To describe the extent to which US physicians endorse substituted judgments in principle or accommodate them in practice.Patients and Methods
We surveyed a stratified, random sample of 2016 physicians by mail from June 25, 2010, to September 3, 2010. Primary outcome measures were agreement with 2 in-principle statements about substituted judgment and, after an experimental vignette that varied the basis used by a patient's surrogate to refuse life-saving treatment, responses indicating how appropriate it would be to overrule the surrogate's decision.Results
Our response rate was 62% (1156 of 1875 respondents). When there is a conflict between what a surrogate believes a patient would have wanted (substituted judgment) and what the surrogate believes is in the patient's best interest, 4 of 5 physicians (78%) agreed that the surrogate should base their decision on substituted judgment. Yet we also found that 2 of 5 physicians (40%) agree that surrogates should make decisions they believe are in the patient's best interest, even if those seem to contradict the patient's prior wishes.
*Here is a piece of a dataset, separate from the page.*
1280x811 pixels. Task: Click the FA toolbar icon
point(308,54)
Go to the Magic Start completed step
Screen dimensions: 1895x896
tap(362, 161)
In the experimental vignette, physicians were much more likely to oppose overruling a surrogate's refusal of life-sustaining medical treatment when that refusal was made on the basis of substituted judgment compared with when the refusal was made on the basis of the patient's best interest (50% vs 20%; odds ratio, 4.2; 95% CI, 2.7-6.3). Responses to the in-principle items about substituted judgment were not consistently associated with responses to the experimental vignette.Conclusion
US physicians largely agree, in principle, that surrogates should prioritize what the patient would have wanted over what they believe is in the patient's best interest, although many physicians are ambivalent in cases in which the 2 norms conflict. Even physicians who reject the principle of substituted judgment tend to treat substituted judgment as the preferred norm for surrogate decision making when responding to a clinical vignette.